Saturday, February 16, 2008

COM 125 - Entry #4: New Microsoft Technology

Sept. 27, 2002--University of Delaware researchers, Elias and Wayne Westerman, UD visiting assistant professor of electrical and computer engineering, have developed a technology that goes well beyond the mouse and mechanical keyboard. The FingerWorks name fits because the technology uses a touch pad and a range of finger motions to communicate commands and keys to the computer. To open a file, you rotate your hand as if opening a jar; to zoom or de-zoom, you expand or contract your hand.

Elias said the communication power of their system is “thousands of times greater” than that of a mouse, which uses just a single moving point as the main input. Using this new technology, two human hands provide 10 points of contact, with a wide range of motion for each, thus providing thousands of different patterns, each of which can mean something different to the computer. This is not just a little step in improving the mouse, this is the first step in a new way of communicating with the computer through gestures and the movements of your hands. This is, after all, one of the ways humans interact. By mimicking these simple hand gestures, technology and the computer will become an integral part of our lives if it already isn’t.I think that this invention/evolution changes the way people make use of what was once the keyboard and will be, in the near future –a touch pad which fits like a glove and works by simulating common-sensical hand gestures to operate the computer. The computer also is transformed from what was merely a CPU, a monitor and a keyboard, is now a clear screen whereby images are projected onto it, seemingly like magic, with pictures plucked out from nowhere. Maybe one day, we would wake up to a “world” like that of Minority Report, whereby a very complex gestural language between man and machine exists.

:: Problems to solve ::
**1)** Answer these questions about the FingerWorks blog entry:
(a) What hand motion opens a file?
(b) How many points of contact do two human hands provide?
(c) Which film is named at the end?
**2)** In the FingerWorks blog entry, what did the computer once merely consist of? List each part.

:: Collected data ::

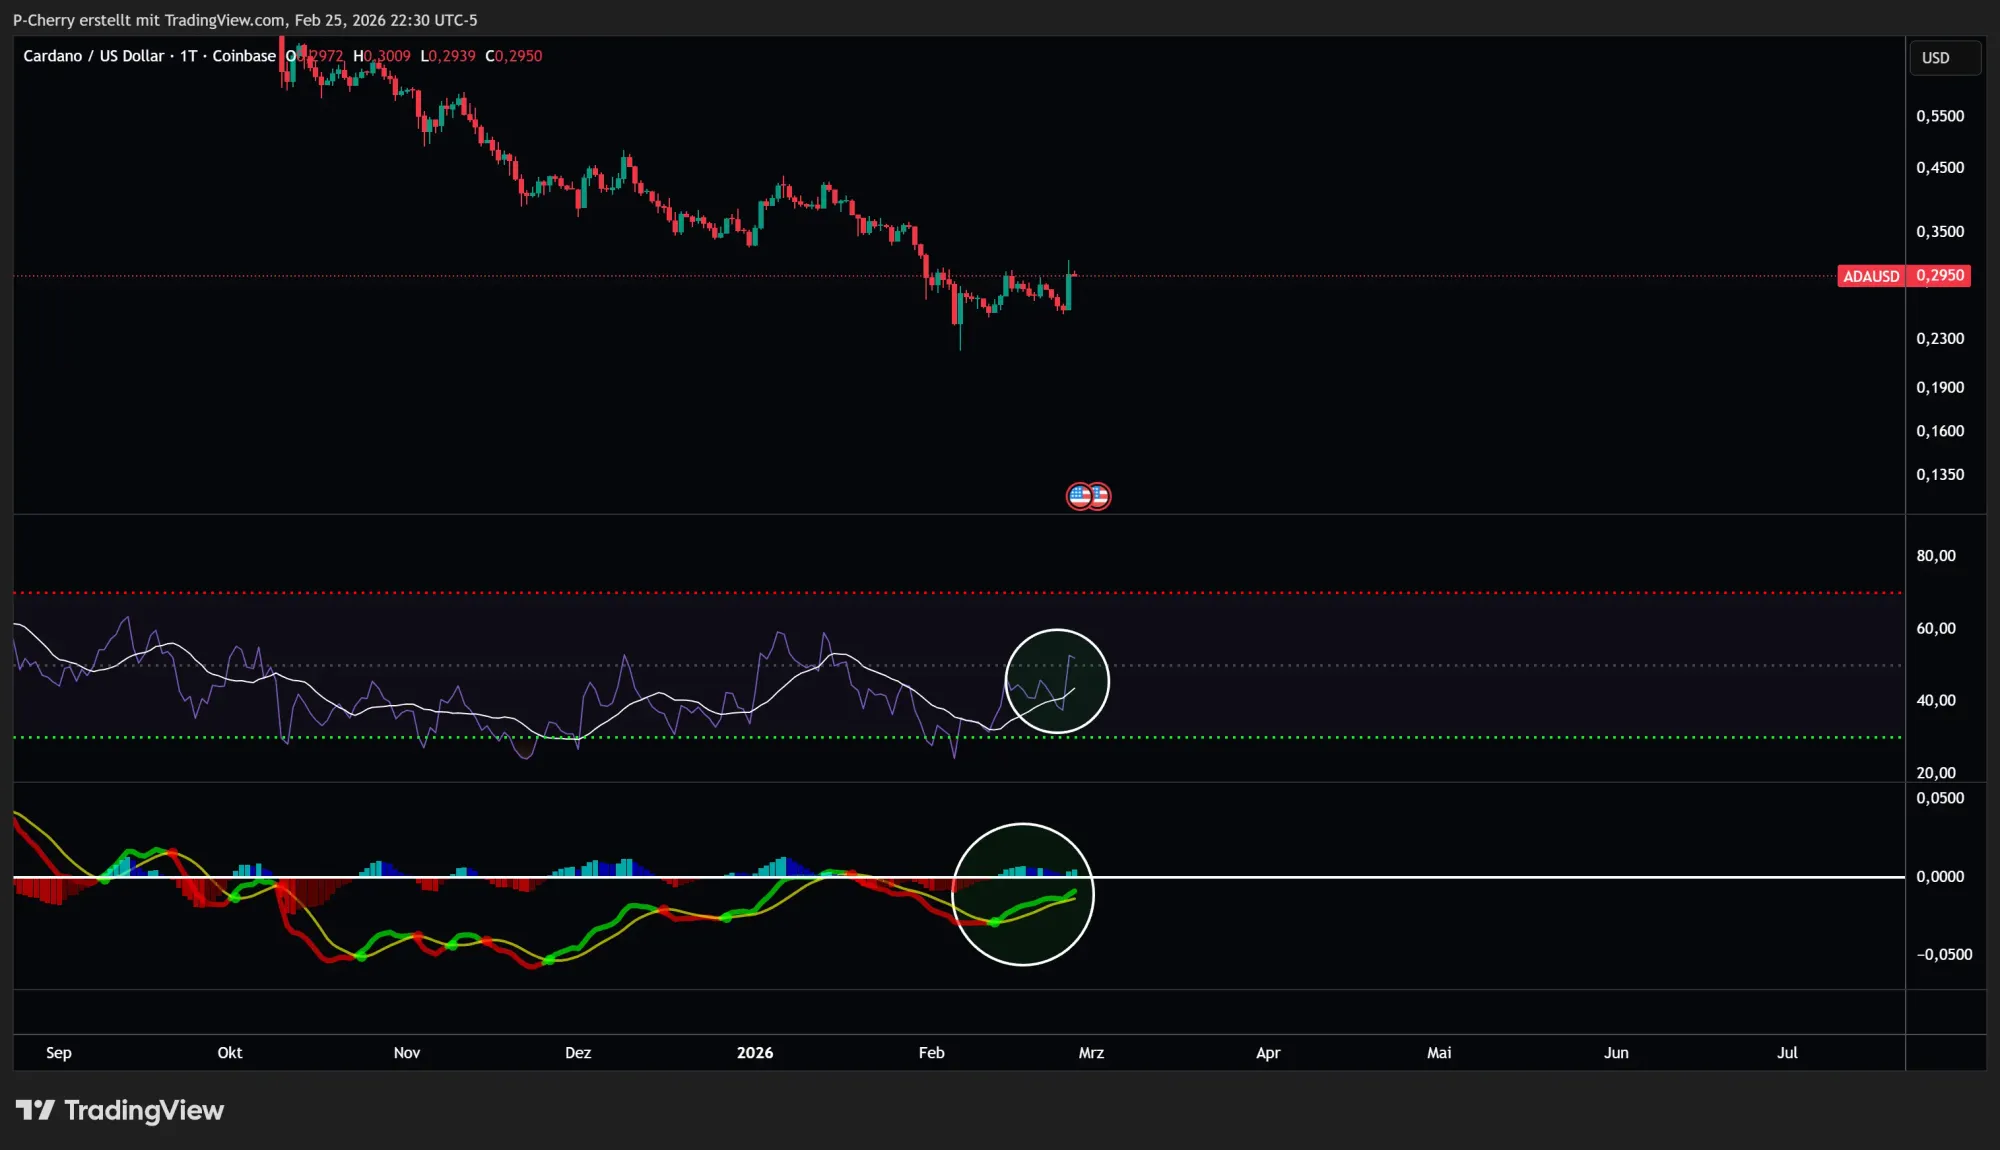The width and height of the screenshot is (2000, 1150).
Task: Select the Cardano / US Dollar symbol title
Action: point(95,56)

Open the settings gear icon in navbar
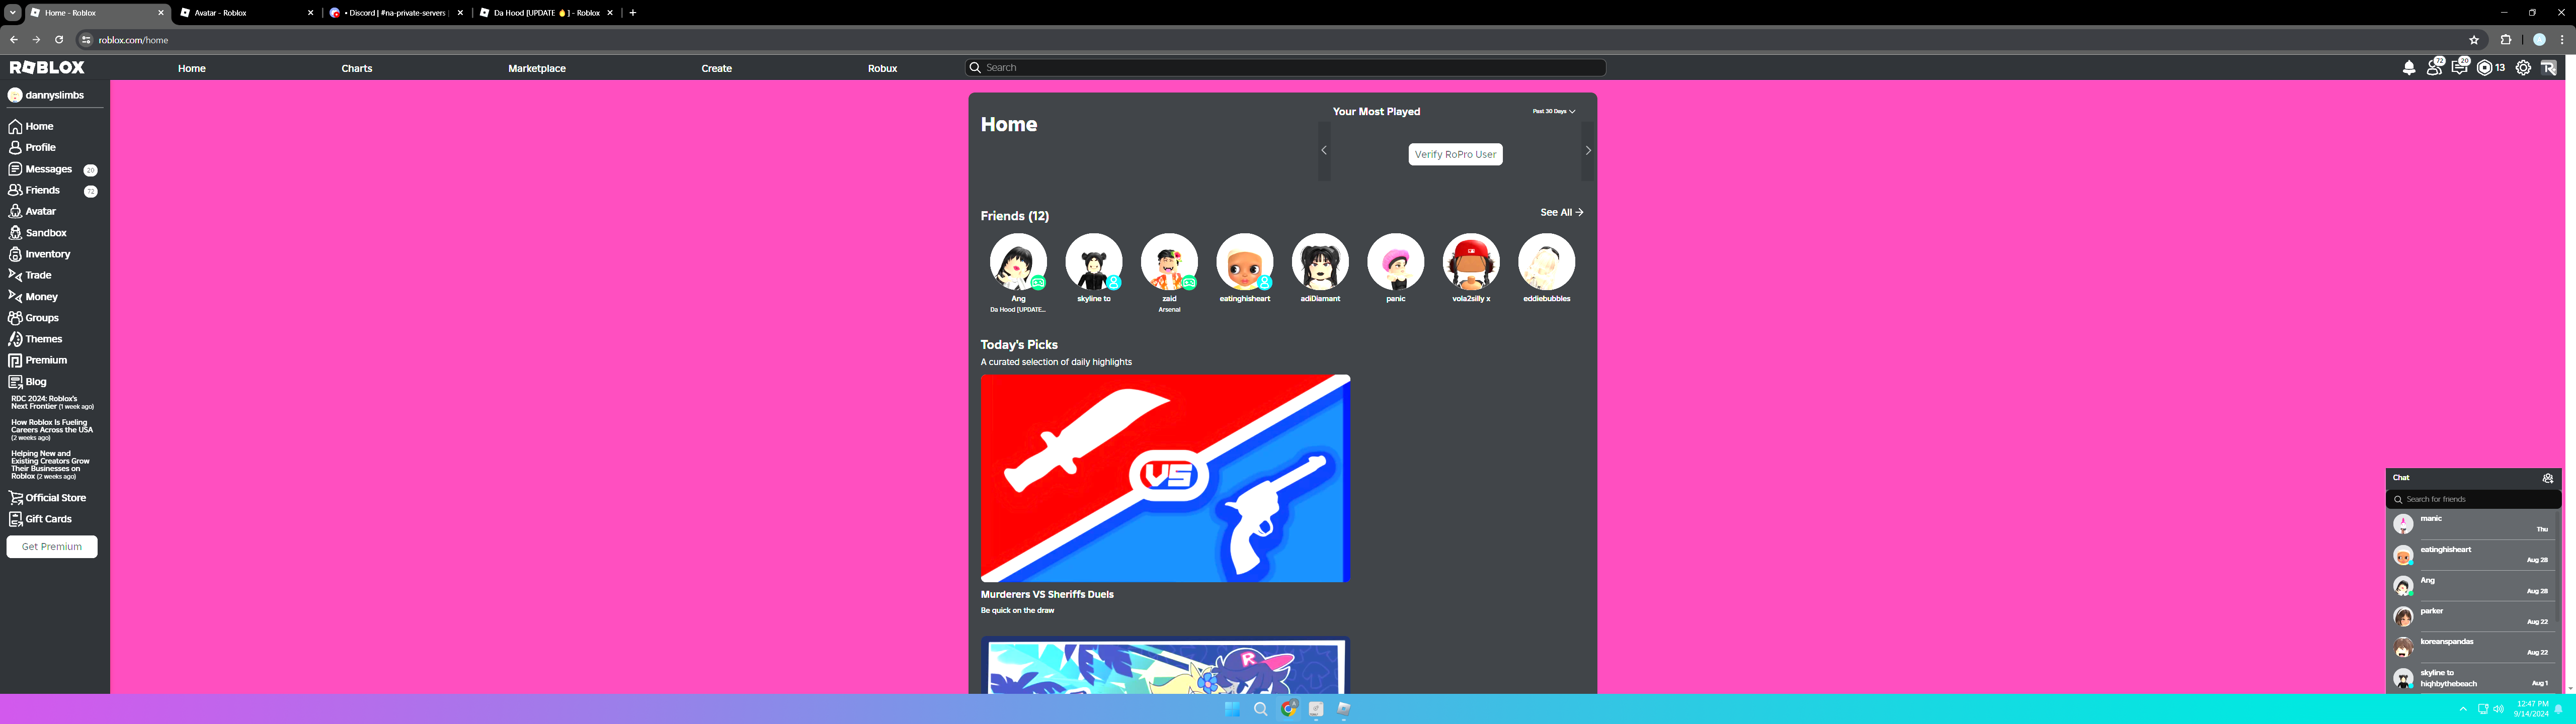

:: The solutions ::
**1)**
(a) Rotating your hand as if opening a jar.
(b) 10 points of contact.
(c) Minority Report.

**2)**
- A CPU
- A monitor
- A keyboard